[Exercise aim]
Extract every line in the material below that contains the string "label".

[Records provided]
++++

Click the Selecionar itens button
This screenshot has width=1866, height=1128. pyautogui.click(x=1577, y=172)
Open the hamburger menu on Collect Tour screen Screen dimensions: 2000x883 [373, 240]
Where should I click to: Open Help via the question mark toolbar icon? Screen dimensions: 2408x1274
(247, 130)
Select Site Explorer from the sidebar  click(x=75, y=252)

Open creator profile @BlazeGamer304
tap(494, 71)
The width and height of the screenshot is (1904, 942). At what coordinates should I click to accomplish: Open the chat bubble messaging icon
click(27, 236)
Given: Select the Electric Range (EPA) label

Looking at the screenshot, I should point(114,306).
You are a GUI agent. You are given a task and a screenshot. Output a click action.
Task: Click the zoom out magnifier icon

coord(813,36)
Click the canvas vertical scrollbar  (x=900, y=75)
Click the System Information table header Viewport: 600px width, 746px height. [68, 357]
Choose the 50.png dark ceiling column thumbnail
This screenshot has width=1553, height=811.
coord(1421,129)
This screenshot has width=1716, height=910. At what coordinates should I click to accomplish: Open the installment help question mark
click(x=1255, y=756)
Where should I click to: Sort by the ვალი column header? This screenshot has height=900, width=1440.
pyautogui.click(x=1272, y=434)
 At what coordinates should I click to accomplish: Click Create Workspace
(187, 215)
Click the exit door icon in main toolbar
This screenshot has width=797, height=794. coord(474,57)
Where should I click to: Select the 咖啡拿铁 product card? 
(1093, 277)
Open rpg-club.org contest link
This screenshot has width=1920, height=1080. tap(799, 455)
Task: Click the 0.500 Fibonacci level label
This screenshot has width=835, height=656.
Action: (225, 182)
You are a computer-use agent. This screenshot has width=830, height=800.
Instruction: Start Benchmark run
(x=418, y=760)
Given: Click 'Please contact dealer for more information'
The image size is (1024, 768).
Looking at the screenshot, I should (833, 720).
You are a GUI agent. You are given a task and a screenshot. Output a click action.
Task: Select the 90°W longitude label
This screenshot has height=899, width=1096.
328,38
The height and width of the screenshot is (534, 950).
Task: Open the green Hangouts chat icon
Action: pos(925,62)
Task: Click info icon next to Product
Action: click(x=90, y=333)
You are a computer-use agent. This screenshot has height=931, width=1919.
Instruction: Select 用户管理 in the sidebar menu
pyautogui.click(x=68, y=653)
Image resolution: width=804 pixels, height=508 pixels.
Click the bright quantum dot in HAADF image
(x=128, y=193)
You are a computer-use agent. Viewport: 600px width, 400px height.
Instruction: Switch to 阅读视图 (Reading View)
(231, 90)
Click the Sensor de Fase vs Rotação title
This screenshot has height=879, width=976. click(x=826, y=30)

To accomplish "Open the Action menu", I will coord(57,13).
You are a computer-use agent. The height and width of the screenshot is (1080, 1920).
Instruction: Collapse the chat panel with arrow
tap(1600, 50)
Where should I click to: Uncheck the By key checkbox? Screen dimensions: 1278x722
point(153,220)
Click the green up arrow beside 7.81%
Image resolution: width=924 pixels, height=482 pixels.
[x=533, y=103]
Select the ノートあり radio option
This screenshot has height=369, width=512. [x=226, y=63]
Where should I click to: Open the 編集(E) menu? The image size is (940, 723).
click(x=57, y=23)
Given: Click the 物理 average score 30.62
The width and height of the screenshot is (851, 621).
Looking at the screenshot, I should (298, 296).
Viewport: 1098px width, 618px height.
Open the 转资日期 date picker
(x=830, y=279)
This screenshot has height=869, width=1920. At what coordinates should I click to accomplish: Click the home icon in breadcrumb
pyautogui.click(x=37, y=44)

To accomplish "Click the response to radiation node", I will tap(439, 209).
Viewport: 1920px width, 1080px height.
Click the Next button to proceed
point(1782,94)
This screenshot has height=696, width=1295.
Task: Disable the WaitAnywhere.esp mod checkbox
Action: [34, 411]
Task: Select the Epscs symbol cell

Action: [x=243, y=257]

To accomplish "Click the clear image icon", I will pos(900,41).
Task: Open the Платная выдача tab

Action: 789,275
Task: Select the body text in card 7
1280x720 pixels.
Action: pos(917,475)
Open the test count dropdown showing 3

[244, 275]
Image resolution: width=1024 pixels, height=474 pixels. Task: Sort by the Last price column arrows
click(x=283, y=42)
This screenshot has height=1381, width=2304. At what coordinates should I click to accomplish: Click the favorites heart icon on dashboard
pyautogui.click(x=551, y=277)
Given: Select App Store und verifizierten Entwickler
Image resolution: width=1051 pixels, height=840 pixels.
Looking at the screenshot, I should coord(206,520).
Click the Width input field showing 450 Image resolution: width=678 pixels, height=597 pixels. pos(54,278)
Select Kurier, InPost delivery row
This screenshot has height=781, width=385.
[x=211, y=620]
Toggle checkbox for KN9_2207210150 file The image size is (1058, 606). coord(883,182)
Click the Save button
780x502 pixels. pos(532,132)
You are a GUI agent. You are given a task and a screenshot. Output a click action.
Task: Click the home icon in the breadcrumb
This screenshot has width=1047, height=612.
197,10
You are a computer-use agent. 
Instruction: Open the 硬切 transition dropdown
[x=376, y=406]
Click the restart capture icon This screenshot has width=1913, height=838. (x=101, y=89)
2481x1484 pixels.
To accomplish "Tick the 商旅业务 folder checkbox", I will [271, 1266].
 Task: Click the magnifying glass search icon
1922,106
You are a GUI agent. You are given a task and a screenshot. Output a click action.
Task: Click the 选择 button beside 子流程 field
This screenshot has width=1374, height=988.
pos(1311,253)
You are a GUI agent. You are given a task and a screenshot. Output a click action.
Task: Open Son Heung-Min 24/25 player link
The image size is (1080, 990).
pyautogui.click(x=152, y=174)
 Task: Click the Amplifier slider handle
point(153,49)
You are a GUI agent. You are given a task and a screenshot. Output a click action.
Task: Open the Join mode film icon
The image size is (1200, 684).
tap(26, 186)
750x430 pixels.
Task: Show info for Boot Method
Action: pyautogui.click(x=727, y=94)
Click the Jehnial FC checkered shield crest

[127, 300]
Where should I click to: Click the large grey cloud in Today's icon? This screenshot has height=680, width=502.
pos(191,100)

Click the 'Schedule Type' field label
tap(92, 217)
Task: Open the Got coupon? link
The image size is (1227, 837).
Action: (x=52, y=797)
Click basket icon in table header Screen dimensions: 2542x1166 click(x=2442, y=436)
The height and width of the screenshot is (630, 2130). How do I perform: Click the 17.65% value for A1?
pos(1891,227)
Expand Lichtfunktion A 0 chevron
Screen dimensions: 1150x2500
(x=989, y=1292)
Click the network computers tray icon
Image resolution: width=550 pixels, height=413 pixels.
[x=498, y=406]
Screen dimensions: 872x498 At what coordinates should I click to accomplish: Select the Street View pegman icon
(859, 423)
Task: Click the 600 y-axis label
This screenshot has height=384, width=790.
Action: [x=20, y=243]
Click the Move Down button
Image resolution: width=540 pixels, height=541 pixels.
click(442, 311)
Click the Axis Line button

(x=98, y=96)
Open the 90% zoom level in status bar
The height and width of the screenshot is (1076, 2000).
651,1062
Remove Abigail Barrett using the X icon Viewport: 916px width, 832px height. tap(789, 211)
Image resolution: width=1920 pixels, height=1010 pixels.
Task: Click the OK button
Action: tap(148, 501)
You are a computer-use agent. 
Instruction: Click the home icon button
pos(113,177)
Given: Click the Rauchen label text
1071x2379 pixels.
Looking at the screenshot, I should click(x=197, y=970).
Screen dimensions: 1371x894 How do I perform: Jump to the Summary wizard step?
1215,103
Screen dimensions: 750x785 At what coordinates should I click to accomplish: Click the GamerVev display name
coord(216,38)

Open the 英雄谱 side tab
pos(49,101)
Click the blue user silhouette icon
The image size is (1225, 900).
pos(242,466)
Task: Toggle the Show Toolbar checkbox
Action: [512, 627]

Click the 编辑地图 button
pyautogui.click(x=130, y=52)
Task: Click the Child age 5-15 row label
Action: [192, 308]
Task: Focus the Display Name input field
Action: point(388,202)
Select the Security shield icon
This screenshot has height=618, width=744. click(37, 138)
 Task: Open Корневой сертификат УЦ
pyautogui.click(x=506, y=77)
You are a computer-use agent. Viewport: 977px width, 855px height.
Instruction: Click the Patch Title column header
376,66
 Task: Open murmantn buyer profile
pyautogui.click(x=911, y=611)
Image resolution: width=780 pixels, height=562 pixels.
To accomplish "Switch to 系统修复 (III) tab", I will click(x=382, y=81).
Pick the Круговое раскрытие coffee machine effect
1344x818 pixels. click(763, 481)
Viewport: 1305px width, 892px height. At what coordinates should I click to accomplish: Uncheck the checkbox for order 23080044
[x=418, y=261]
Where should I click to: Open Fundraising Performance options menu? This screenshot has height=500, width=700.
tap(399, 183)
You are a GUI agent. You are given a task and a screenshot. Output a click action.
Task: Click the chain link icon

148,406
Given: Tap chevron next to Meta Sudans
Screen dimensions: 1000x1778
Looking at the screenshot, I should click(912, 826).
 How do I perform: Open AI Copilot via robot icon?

++++

[Exercise output]
Given: Select the Electric Range (EPA) label
Task: Click the 0.500 Fibonacci level label
Task: Select the 90°W longitude label
Click the 'Schedule Type' field label
Task: Click the 600 y-axis label
Given: Click the Rauchen label text
Task: Click the Child age 5-15 row label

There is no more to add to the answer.